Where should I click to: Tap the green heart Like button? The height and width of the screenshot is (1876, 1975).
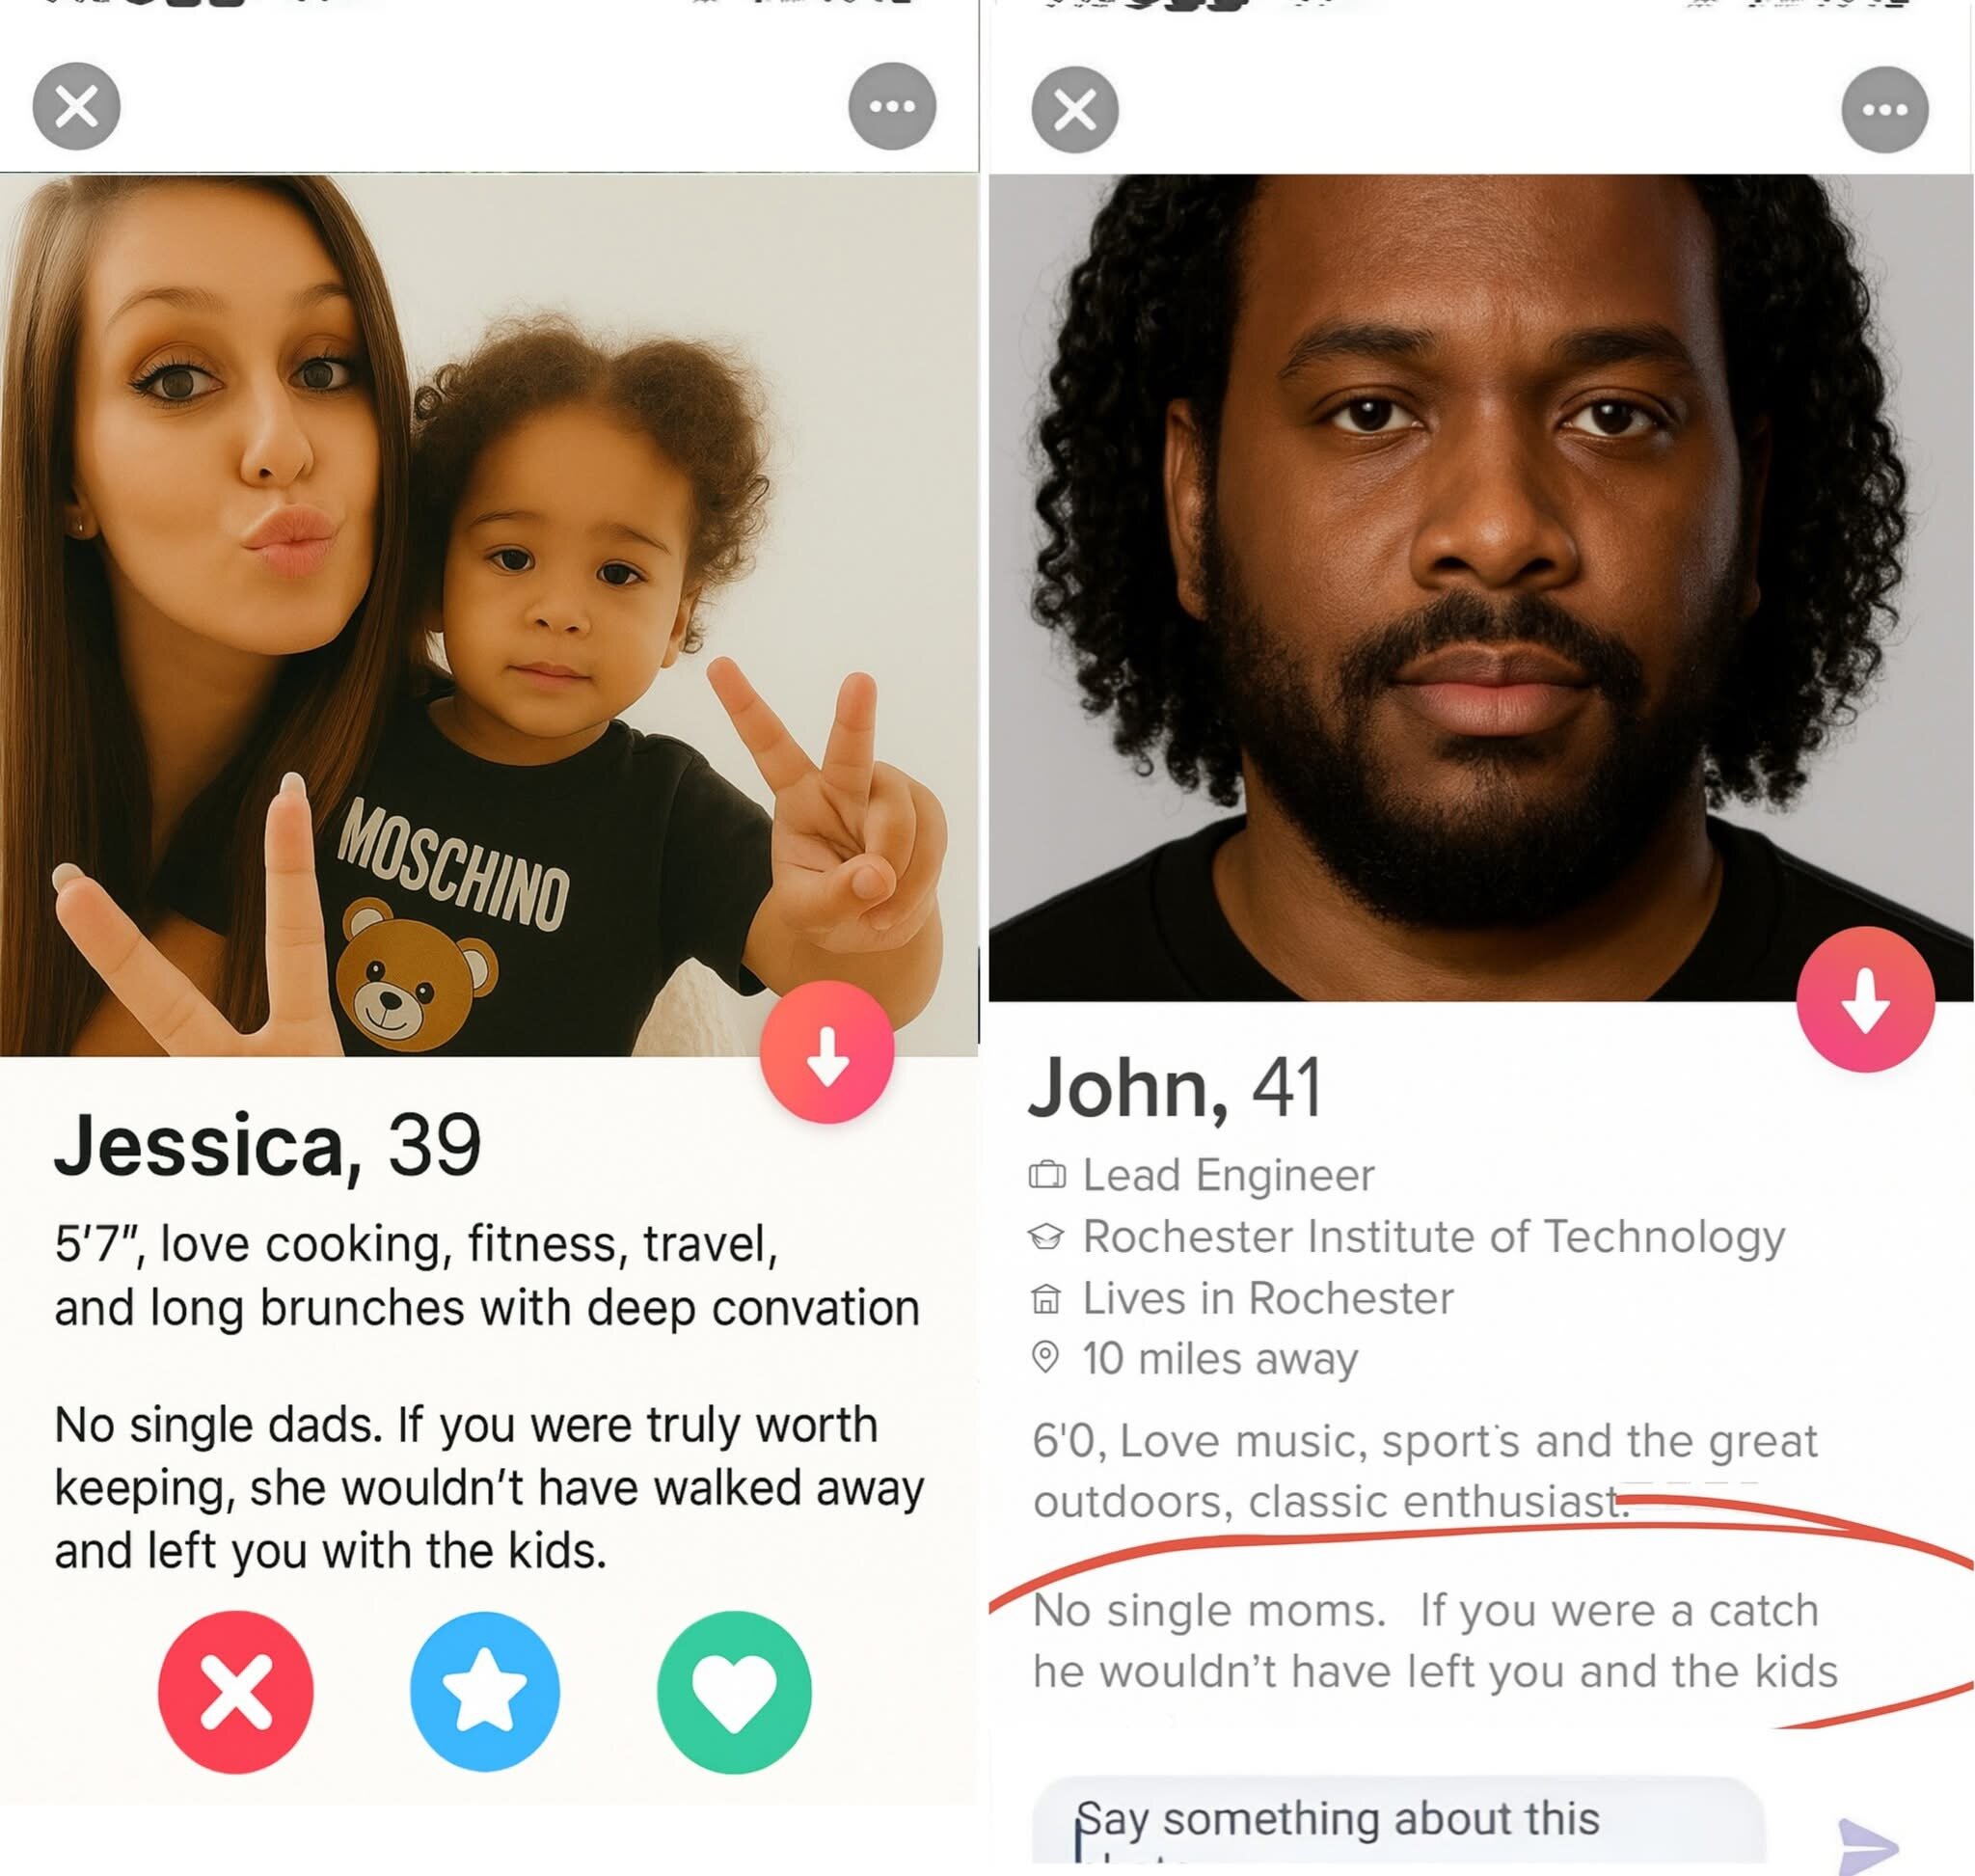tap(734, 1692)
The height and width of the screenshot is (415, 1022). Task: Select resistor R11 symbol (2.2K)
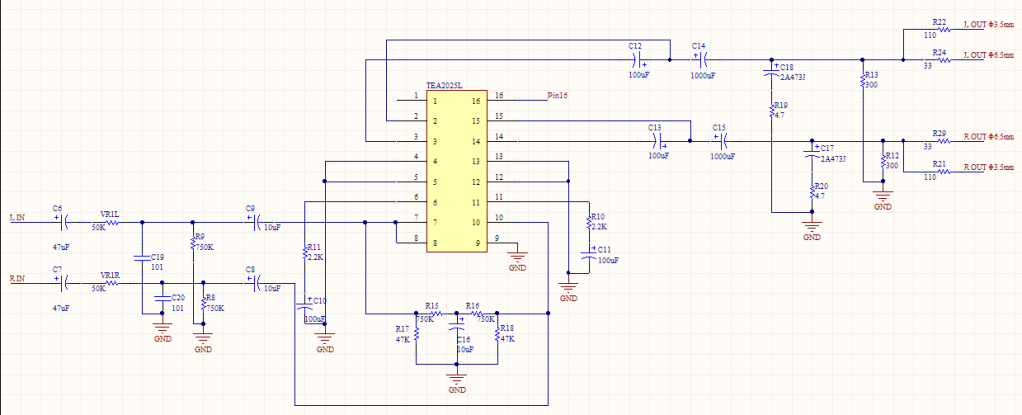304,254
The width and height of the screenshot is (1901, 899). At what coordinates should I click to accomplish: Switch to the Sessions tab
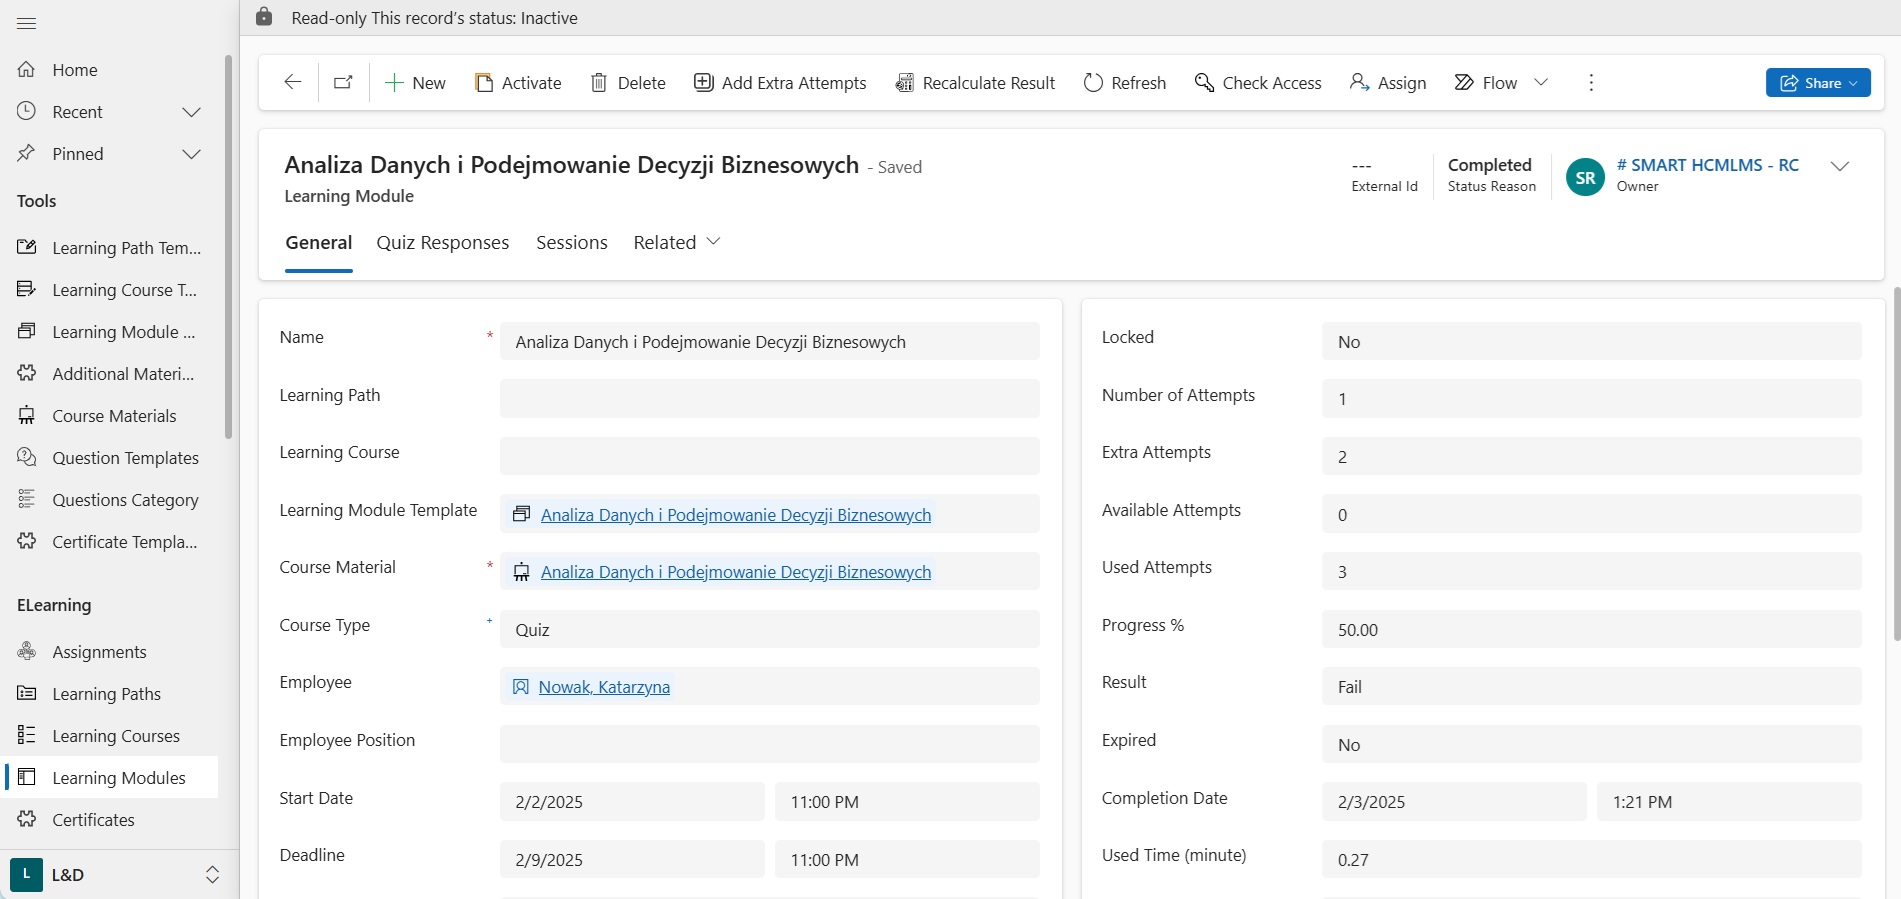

**AIM OF THE EXERCISE:**
Whenever a picture appears in the listing, leave it out; copy everything else exactly.

**RESPONSE:**
Where should I click to: Tap the green heart Like button? The height and width of the screenshot is (1876, 1975).
tap(734, 1692)
The height and width of the screenshot is (415, 1022). Task: Select resistor R11 symbol (2.2K)
304,254
The width and height of the screenshot is (1901, 899). At what coordinates should I click to accomplish: Switch to the Sessions tab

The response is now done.